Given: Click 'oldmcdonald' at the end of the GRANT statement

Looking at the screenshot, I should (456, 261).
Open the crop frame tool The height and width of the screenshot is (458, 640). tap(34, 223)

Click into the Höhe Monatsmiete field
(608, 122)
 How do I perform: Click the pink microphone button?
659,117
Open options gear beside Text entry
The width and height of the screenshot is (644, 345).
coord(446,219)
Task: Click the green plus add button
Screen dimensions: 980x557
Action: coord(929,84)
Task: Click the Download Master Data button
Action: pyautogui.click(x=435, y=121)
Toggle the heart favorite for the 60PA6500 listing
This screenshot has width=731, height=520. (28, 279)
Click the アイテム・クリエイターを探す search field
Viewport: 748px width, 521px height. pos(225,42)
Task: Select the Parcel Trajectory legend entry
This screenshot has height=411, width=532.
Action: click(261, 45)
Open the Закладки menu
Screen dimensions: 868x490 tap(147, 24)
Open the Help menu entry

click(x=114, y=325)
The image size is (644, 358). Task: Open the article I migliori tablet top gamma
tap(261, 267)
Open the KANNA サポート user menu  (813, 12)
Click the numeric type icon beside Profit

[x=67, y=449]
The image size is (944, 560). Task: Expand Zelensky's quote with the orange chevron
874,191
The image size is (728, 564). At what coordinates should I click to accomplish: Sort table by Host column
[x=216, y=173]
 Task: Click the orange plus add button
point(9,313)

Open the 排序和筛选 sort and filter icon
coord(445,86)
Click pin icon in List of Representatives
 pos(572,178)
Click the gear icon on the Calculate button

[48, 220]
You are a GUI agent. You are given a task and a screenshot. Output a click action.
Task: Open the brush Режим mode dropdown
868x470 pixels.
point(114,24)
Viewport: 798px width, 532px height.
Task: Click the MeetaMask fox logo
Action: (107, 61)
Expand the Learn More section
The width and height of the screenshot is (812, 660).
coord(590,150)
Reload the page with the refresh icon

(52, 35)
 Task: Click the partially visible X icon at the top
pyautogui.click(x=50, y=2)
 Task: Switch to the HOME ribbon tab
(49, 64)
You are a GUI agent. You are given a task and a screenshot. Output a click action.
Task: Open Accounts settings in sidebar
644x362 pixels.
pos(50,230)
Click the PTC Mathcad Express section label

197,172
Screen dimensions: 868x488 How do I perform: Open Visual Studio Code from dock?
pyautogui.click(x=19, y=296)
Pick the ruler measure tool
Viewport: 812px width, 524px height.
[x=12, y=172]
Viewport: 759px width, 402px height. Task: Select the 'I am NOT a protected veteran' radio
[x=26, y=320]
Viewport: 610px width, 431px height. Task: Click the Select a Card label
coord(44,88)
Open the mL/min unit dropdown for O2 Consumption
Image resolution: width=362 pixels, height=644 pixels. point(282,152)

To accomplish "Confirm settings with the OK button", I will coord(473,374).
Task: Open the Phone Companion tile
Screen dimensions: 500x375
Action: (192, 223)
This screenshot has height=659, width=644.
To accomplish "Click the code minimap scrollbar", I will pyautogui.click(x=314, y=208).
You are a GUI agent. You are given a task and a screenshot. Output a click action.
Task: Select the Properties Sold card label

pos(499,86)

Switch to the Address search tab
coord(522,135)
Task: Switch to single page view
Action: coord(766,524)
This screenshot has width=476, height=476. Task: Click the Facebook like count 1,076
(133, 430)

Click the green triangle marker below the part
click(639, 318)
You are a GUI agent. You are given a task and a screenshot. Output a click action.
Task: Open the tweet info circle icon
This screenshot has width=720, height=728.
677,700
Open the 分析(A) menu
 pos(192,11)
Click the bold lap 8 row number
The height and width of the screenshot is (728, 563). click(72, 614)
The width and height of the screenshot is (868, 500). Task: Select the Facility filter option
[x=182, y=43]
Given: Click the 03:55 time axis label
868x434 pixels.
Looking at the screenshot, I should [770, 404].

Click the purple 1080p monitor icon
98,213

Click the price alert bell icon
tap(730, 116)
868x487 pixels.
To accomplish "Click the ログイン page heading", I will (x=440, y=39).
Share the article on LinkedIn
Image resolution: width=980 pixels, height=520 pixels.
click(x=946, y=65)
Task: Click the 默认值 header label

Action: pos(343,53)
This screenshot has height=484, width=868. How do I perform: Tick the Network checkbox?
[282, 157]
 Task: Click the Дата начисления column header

·····

Requirement: Write out all of the records word for word.

Solution to this task:
Given: Click 'oldmcdonald' at the end of the GRANT statement

Looking at the screenshot, I should (456, 261).
Open the crop frame tool The height and width of the screenshot is (458, 640). tap(34, 223)

Click into the Höhe Monatsmiete field
(608, 122)
 How do I perform: Click the pink microphone button?
659,117
Open options gear beside Text entry
The width and height of the screenshot is (644, 345).
coord(446,219)
Task: Click the green plus add button
Screen dimensions: 980x557
Action: coord(929,84)
Task: Click the Download Master Data button
Action: pyautogui.click(x=435, y=121)
Toggle the heart favorite for the 60PA6500 listing
This screenshot has width=731, height=520. (28, 279)
Click the アイテム・クリエイターを探す search field
Viewport: 748px width, 521px height. pos(225,42)
Task: Select the Parcel Trajectory legend entry
This screenshot has height=411, width=532.
Action: click(261, 45)
Open the Закладки menu
Screen dimensions: 868x490 tap(147, 24)
Open the Help menu entry

click(x=114, y=325)
The image size is (644, 358). Task: Open the article I migliori tablet top gamma
tap(261, 267)
Open the KANNA サポート user menu  (813, 12)
Click the numeric type icon beside Profit

[x=67, y=449]
The image size is (944, 560). Task: Expand Zelensky's quote with the orange chevron
874,191
The image size is (728, 564). At what coordinates should I click to accomplish: Sort table by Host column
[x=216, y=173]
 Task: Click the orange plus add button
point(9,313)

Open the 排序和筛选 sort and filter icon
coord(445,86)
Click pin icon in List of Representatives
 pos(572,178)
Click the gear icon on the Calculate button

[48, 220]
You are a GUI agent. You are given a task and a screenshot. Output a click action.
Task: Open the brush Режим mode dropdown
868x470 pixels.
point(114,24)
Viewport: 798px width, 532px height.
Task: Click the MeetaMask fox logo
Action: (107, 61)
Expand the Learn More section
The width and height of the screenshot is (812, 660).
coord(590,150)
Reload the page with the refresh icon

(52, 35)
 Task: Click the partially visible X icon at the top
pyautogui.click(x=50, y=2)
 Task: Switch to the HOME ribbon tab
(49, 64)
You are a GUI agent. You are given a task and a screenshot. Output a click action.
Task: Open Accounts settings in sidebar
644x362 pixels.
pos(50,230)
Click the PTC Mathcad Express section label

197,172
Screen dimensions: 868x488 How do I perform: Open Visual Studio Code from dock?
pyautogui.click(x=19, y=296)
Pick the ruler measure tool
Viewport: 812px width, 524px height.
[x=12, y=172]
Viewport: 759px width, 402px height. Task: Select the 'I am NOT a protected veteran' radio
[x=26, y=320]
Viewport: 610px width, 431px height. Task: Click the Select a Card label
coord(44,88)
Open the mL/min unit dropdown for O2 Consumption
Image resolution: width=362 pixels, height=644 pixels. point(282,152)

To accomplish "Confirm settings with the OK button", I will coord(473,374).
Task: Open the Phone Companion tile
Screen dimensions: 500x375
Action: (192, 223)
This screenshot has height=659, width=644.
To accomplish "Click the code minimap scrollbar", I will pyautogui.click(x=314, y=208).
You are a GUI agent. You are given a task and a screenshot. Output a click action.
Task: Select the Properties Sold card label

pos(499,86)

Switch to the Address search tab
coord(522,135)
Task: Switch to single page view
Action: coord(766,524)
This screenshot has width=476, height=476. Task: Click the Facebook like count 1,076
(133, 430)

Click the green triangle marker below the part
click(639, 318)
You are a GUI agent. You are given a task and a screenshot. Output a click action.
Task: Open the tweet info circle icon
This screenshot has width=720, height=728.
677,700
Open the 分析(A) menu
 pos(192,11)
Click the bold lap 8 row number
The height and width of the screenshot is (728, 563). click(72, 614)
The width and height of the screenshot is (868, 500). Task: Select the Facility filter option
[x=182, y=43]
Given: Click the 03:55 time axis label
868x434 pixels.
Looking at the screenshot, I should [770, 404].

Click the purple 1080p monitor icon
98,213

Click the price alert bell icon
tap(730, 116)
868x487 pixels.
To accomplish "Click the ログイン page heading", I will (x=440, y=39).
Share the article on LinkedIn
Image resolution: width=980 pixels, height=520 pixels.
click(x=946, y=65)
Task: Click the 默认值 header label

Action: pos(343,53)
This screenshot has height=484, width=868. How do I perform: Tick the Network checkbox?
[282, 157]
 Task: Click the Дата начисления column header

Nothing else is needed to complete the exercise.